Mantle (API)

From Wikipedia, the free encyclopedia
Developer(s)AMD, DICE[1]
Initial releaseSeptember 25, 2013; 10 years ago (2013-09-25)[2]
Operating systemWindows
Platformx86 and x86-64
LicenseProprietary, freeware

Mantle was a low-overhead rendering API targeted at 3D video games.[3] AMD originally developed Mantle in cooperation with DICE, starting in 2013.[1] Mantle was designed as an alternative to Direct3D and OpenGL, primarily for use on personal computers, although Mantle supports the GPUs present in the PlayStation 4 and in the Xbox One.[1][4] In 2015, Mantle's public development was suspended and in 2019 completely discontinued, as DirectX 12 and the Mantle-derived Vulkan rose in popularity.[5][6][7][8]


The draw call improvements of Mantle help alleviate cases where the CPU is the bottleneck. The design goals of Mantle are to allow games and applications to utilize the CPUs and GPUs more efficiently, eliminate CPU bottlenecks by reducing API validation overhead and allowing more effective scaling on multiple CPU cores, provide faster draw routines, and allow greater control over the graphics pipeline by eliminating certain aspects of hardware abstraction inherent to both current prevailing graphics APIs OpenGL and Direct3D.[9]

CPU-bound scenarios[edit]

With a basic implementation, Mantle was designed to improve performance in scenarios where the CPU is the limiting factor:

  • Low-overhead validation and processing of API commands;[10][11]
  • Explicit command buffer control;[10]
  • Close to linear performance scaling from reordering command buffers onto multiple CPU cores;[10]
  • Reduced runtime shader compilation overhead;[10]
  • AMD claims that Mantle can generate up to 9 times more draw calls per second than comparable APIs by reducing CPU overhead;[12]
  • Multithreaded parallel CPU rendering support for at least 8 cores.[13]

GPU-bound scenarios[edit]

Mantle was also designed to improve situations where high resolutions and "maximum detail" settings are used, although to a somewhat lesser degree, as these settings tax GPU resources in a way that is more difficult to improve at the API level. While Mantle provides some built-in features to improve GPU-bound performance, gains in these cases are largely dependent on how well Mantle features and optimizations are being utilized by the game engine. Some of those features include:[14][15]

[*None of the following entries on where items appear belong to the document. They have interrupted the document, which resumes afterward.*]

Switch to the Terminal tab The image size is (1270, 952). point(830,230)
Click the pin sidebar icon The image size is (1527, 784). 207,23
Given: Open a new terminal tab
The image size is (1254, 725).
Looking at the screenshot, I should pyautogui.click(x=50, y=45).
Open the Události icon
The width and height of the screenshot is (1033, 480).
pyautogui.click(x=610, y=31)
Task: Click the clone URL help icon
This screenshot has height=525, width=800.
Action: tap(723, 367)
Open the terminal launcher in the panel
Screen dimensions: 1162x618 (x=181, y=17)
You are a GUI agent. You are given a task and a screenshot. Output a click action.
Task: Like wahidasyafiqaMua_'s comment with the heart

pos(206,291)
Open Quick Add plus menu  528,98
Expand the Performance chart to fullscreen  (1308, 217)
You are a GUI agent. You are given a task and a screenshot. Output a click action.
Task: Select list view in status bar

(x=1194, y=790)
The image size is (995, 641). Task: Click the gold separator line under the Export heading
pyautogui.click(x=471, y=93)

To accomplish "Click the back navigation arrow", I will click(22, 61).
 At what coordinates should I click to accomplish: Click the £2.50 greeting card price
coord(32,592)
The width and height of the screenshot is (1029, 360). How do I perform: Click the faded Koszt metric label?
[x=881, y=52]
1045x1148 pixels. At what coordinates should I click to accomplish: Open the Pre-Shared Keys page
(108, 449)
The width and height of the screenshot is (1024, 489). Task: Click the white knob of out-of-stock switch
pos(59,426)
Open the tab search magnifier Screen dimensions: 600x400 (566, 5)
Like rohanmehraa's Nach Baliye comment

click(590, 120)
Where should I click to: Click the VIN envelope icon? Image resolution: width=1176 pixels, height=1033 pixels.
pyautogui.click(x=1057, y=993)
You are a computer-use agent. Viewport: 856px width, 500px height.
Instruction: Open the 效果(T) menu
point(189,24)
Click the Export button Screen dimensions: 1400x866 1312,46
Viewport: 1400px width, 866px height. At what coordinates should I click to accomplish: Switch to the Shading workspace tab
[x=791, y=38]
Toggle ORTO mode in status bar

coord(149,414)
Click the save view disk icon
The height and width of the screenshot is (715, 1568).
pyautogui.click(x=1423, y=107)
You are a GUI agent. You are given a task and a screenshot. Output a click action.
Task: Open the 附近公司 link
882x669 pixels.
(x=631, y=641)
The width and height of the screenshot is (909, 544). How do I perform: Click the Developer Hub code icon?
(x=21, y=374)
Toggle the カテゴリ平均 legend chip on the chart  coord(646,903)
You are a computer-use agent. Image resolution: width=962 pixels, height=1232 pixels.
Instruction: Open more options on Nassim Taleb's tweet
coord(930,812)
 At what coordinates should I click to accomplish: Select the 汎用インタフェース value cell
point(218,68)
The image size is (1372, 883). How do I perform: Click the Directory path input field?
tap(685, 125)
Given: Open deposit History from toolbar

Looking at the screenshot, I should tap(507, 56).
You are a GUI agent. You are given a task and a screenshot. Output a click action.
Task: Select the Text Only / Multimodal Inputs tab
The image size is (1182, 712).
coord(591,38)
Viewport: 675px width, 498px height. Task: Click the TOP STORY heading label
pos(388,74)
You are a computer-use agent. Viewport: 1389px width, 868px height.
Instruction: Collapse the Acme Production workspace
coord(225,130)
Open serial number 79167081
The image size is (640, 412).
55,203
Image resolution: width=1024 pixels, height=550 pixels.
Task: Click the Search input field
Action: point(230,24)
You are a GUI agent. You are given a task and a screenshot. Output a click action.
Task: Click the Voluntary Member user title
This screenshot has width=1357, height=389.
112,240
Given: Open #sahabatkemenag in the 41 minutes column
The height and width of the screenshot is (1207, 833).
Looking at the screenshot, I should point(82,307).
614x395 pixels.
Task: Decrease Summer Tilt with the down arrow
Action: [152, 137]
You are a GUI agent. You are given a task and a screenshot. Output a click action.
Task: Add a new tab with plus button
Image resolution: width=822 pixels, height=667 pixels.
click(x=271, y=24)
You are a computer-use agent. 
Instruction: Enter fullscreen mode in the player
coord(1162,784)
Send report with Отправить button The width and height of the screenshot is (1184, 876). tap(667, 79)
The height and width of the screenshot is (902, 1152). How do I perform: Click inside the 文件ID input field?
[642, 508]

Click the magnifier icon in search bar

  • Reduction of command buffers submissions
  • Explicit control of resource compression, expands and synchronizations
  • Asynchronous DMA queue for data uploads independent from the graphics engine
  • Asynchronous compute queue for overlapping of compute and graphics workloads
  • Data formats optimizations via flexible buffer/image access
  • Advanced Anti-Aliasing features for MSAA/EQAA optimizations[3][10]
  • Native multi-GPU support[3]


  • Performance superior to Direct3D 11[16]
  • Improved performance in Battlefield 4[17][18][19] and up to 319% faster in the Star Swarm demo in single GPU configuration[20][21][22] in extremely CPU-limited situations.

Other claims[edit]

  • Easier to port from Mantle to Direct3D 12 than from Direct3D 11 to Direct3D 12[23]
  • At GDC 14 Oxide Games employee Dan Baker stated that Mantle would address fundamental development challenges that could not be addressed by a retrofit of an existing API. It is hard to optimize for the graphics device driver.[24][25][26]
  • At the AMD Developer Summit (APU) in November 2013 Johan Andersson, technical director of the Frostbite engine at DICE praised Mantle for making development easier and enabling developers to innovate.[27]
  • Mantle targets 100K[28]
  • Monolithic Pipeline[3]
  • Pipeline saving and loading[23]
  • Hybrid Resource Model
  • Generalized Resources
  • Control over resource preparation
  • Dynamic flow control without CPU intervention
  • Direct GPU control
  • Reduced runtime shader compilation overhead
  • Better control over the hardware.[12]
  • "All hardware capabilities are exposed through the API."[12]
  • Reduction of command buffer submissions
  • Data formats optimizations via flexible buffer/image access
  • Explicit control of resource compression, expansion, and synchronization
  • Asynchronous DMA queue for data uploads independent from the graphics engine
  • Asynchronous compute queue for overlapping of compute and graphics workloads
  • New rendering techniques


The Mantle API was only available as part of AMD Catalyst prior to 19.5.1, which was available for Microsoft Windows. AMD promised to support their Mantle API only for their graphics cards and APUs which are based on their Graphics Core Next microarchitecture, but not older products based on the TeraScale microarchitecture.[29] As of July 2014 the implementation of the Mantle API was available for the following hardware:[citation needed]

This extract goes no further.